5.2 Type of comparison

Contradicting previous findings (Blanken et al. 2015), we find that the comparison between either a moral licensing group and a neutral control group or a moral licensing group and an immoral control group does substantially influences the size of the moral licensing effect. This result is to be expected taking into account the phenomenon of moral cleansing, which is the exact opposite of moral licensing. Displaying or recalling immoral behavior leads to more moral behavior subsequently if compared to a neutral control condition (e.g. Conway and Peetz 2012; Zhong and Liljenquist 2006). Given the existence of moral cleansing, the moral licensing effect is larger when the moral group is compared to an immoral group than when contrasted with a neutral group. Moreover, considering that both approaches represent two distinct methodological approaches, a resulting difference in effect sizes seems to be a logical consequence. We included this variable mostly because—surprisingly–previous research (Blanken et al. 2015) could not identify a systematic influence on the size of moral licensing effects when considering this specific aspect. Having included a more fine-grained set of primary studies in our analyses explains the additional insight we could gain compared to previous studies on this specific issue.

5.3 Publication status

In our subgroup analysis, we find that moral licensing effect sizes differ substantially when the publication status is taken into account. In line with previous findings (Blanken et al. 2015), our results show that published data tends to provide bigger effect sizes than unpublished data. However and interestingly, when we look at this aspect whilst simultaneously taking into consideration the influence of both cultural background and type of comparison, the publication status’ influence disappears. Hence, the difference in effect sizes between published and unpublished data is better explained by the cultural environment these studies were conducted in than by whether they are published or not. Probably, whether a data set is published or unpublished is not a “characteristic” per se but instead might rather be a reflection of a surprising result that led to the consequence of these studies remaining unpublished. The question remains, whether studies are unpublished because of unexpected results due to sampling errors, or whether the unexpected results in fact are part of reality, which do not get published because they contradict mainstream assumptions.

5.4 Type of decision

We investigated the type of decision, i.e. if the decision in the second task is rather of benefit for oneself or for society, as a potential moderator, but could not identify a systematic influence of this aspect on moral licensing effects in the total sample of available studies. However, when looking at data from Western countries only, we identify a systematic variation in the size of moral licensing effects with regard to this issue. Moral behavior influences subsequent decisions that result in a self-benefit or include a self-indulgent component more strongly than decisions that benefit society. Our results support the assumption that experiencing a boost in one’s moral self-concept increases the likelihood of seeking self-gratification.
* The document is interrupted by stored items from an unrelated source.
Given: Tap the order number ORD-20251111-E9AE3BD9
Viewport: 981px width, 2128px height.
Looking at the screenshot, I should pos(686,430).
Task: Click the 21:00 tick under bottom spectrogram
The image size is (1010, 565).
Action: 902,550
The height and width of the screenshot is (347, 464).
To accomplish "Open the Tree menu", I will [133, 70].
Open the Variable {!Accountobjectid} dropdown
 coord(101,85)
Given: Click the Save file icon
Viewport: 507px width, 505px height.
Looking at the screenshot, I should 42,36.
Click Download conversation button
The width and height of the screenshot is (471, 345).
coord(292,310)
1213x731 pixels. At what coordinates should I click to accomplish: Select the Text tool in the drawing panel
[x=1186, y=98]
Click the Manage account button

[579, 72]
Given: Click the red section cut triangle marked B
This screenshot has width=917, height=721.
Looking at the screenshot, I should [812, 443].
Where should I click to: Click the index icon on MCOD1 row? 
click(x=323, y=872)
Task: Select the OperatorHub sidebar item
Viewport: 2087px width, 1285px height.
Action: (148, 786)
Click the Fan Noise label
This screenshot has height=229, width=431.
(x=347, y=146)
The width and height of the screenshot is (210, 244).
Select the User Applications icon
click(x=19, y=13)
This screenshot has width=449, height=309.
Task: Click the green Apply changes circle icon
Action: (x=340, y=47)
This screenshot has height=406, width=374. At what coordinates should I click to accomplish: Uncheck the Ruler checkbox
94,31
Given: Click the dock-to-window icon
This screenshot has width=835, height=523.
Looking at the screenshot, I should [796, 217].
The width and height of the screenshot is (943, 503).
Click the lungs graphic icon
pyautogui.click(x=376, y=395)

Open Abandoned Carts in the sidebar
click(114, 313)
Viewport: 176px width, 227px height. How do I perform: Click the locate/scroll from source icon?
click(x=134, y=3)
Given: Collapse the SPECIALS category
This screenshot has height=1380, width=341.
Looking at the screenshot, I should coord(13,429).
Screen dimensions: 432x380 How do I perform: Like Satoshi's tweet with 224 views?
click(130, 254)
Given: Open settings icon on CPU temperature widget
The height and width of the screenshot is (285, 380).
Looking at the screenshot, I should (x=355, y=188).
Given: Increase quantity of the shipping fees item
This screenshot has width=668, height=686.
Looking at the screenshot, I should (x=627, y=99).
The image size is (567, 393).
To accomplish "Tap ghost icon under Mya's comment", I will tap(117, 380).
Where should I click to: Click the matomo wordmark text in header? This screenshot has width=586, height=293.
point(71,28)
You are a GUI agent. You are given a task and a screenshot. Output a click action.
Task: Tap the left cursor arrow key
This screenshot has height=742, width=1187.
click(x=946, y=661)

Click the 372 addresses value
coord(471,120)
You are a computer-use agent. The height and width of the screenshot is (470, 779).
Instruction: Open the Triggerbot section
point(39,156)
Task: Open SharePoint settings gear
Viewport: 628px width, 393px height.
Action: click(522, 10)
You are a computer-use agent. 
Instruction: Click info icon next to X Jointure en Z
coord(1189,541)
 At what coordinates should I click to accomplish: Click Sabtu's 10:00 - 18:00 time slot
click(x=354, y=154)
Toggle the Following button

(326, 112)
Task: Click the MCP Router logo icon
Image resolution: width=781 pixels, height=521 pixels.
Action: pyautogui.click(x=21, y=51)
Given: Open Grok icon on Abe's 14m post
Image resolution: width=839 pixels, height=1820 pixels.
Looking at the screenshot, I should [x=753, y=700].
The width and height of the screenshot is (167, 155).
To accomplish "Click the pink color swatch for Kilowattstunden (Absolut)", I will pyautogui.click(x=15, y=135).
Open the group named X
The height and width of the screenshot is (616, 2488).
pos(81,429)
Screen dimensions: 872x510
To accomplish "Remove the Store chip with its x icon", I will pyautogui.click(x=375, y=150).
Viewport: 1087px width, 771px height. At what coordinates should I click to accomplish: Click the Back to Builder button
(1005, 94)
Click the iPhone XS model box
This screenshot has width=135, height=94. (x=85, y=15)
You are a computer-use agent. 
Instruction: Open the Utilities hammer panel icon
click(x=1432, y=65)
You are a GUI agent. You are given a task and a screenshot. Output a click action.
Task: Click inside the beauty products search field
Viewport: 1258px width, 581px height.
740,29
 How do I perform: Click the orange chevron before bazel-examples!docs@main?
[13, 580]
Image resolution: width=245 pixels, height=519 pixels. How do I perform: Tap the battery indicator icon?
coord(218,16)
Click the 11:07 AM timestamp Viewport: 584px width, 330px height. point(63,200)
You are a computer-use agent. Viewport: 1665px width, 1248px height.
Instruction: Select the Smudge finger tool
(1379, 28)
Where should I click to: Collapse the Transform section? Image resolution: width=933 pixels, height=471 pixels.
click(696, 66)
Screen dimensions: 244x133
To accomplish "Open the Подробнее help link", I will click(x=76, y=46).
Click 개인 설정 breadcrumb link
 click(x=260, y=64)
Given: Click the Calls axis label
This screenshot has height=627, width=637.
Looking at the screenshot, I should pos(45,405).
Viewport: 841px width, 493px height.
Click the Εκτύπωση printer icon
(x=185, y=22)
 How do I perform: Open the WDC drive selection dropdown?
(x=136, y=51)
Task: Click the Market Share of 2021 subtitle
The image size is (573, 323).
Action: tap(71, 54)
When looking at this aspect by including data from South-East Asia as well, the systematic variation between these two distinct types of decision disappears. We assume an interactional effect between the type of decision and the cultural background. How an individual perceives decisions related to one’s self or to society, respectively, is linked to the value this individual ascribes to collectivistic and/or individualistic thinking. Due to a comparatively small number of samples from non-Western countries, we refrained from further investigating this interactional pattern.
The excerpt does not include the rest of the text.